Games some foreign-funded NGOs play
By Shyam Khosla
In a surprise move, Prime Minister Dr Manmohan Singh has asserted that some foreign-funded NGOs were behind the prolonged agitation against the Kudankulam power plant. His assertion is surprising only in the sense that the Prime Minister is not in the habit of taking a public stand on politically sensitive issues. There must be some compelling reason behind his outburst. One explanation is that he is personally committed to atomic energy and is fed up with anti-nuclear lobby.

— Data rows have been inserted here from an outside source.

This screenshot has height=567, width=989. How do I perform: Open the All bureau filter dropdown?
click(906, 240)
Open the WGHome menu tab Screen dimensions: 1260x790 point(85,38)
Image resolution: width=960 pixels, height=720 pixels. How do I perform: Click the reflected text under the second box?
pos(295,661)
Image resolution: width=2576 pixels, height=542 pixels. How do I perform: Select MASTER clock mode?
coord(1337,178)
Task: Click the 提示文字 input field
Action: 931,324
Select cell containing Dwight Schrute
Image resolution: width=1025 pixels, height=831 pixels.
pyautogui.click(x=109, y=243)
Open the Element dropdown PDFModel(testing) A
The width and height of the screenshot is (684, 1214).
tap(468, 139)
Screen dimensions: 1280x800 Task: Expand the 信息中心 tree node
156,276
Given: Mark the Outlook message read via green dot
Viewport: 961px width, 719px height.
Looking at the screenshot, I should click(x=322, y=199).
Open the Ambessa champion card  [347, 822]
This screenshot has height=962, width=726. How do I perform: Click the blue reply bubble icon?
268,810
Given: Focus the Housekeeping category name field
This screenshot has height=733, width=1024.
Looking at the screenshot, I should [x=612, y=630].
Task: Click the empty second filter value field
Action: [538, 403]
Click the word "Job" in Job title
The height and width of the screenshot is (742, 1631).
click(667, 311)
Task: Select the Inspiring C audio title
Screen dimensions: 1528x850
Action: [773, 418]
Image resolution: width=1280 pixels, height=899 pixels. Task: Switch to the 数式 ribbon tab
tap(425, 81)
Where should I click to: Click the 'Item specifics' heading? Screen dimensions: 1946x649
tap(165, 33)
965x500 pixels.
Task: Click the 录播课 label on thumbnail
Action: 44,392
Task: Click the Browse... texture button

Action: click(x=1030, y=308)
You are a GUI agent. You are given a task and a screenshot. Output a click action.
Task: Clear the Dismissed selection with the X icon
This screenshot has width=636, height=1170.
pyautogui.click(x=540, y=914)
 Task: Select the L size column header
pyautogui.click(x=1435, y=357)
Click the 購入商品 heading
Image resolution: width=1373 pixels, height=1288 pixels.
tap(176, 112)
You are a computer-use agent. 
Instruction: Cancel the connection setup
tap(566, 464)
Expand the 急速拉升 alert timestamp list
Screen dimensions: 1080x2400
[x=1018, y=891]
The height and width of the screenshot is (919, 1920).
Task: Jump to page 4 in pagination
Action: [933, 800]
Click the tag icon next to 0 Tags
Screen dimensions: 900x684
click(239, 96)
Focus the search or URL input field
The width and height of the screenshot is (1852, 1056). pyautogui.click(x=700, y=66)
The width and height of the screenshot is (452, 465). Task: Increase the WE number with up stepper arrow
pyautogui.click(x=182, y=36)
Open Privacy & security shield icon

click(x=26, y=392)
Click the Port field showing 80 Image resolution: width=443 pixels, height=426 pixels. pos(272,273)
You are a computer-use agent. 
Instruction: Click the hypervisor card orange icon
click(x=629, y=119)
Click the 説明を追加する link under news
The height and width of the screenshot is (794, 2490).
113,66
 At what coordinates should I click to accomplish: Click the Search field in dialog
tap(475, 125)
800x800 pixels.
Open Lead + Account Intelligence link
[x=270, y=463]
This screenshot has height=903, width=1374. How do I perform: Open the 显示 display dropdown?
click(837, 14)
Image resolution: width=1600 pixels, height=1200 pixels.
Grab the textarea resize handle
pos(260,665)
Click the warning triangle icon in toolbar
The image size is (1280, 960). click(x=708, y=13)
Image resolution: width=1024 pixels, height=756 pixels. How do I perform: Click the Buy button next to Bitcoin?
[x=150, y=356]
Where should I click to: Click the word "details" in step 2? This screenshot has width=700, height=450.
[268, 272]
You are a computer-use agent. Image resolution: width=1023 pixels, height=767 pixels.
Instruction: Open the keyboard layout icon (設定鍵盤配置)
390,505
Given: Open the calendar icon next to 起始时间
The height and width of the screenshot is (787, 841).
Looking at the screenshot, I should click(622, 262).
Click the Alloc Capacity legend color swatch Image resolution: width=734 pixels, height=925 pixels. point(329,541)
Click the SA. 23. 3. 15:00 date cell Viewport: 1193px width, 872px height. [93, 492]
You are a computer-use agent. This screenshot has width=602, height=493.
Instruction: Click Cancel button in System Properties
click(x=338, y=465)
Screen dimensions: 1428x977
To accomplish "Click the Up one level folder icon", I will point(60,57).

Otherwise, there is nothing new in his statement. The dirty role certain cash rich NGOs are playing in whipping up public anger against the nuclear plant in southern Tamil Nadu is in public domain for months. Sections of media have repeatedly reported that the so-called public anger against nuclear plants has been incited by foreign-funded NGOs. There are allegations that some NGOs are behind the agitation not for a social purpose as they claim, but to serve the private agendas of certain foreign powers and multi-nationals dealing with fuel industry. They exploit the Fukushima tragedy to spread panic and raise environmental issues to arouse passions. They provide transport to carry farmers from villages to the site of the power plant and provide them with food to keep the agitation alive. Prime Minister’s assertion has, however, validated the accusations against these NGOs of inciting local people to stall the generation of nuclear power. MOS in PMO V Narayanasamy has further disclosed that the Prime Minister’s statement was based on the findings of a Home Ministry probe into the affairs of about a dozen NGOs funded by elements in USA and European countries. These NGOs were receiving huge funds for religious purposes (read conversions), social services like eradication of leprosy and rehabilitation of physically handicapped persons but were diverting a large part of the money to build up the agitation against nuclear power plant.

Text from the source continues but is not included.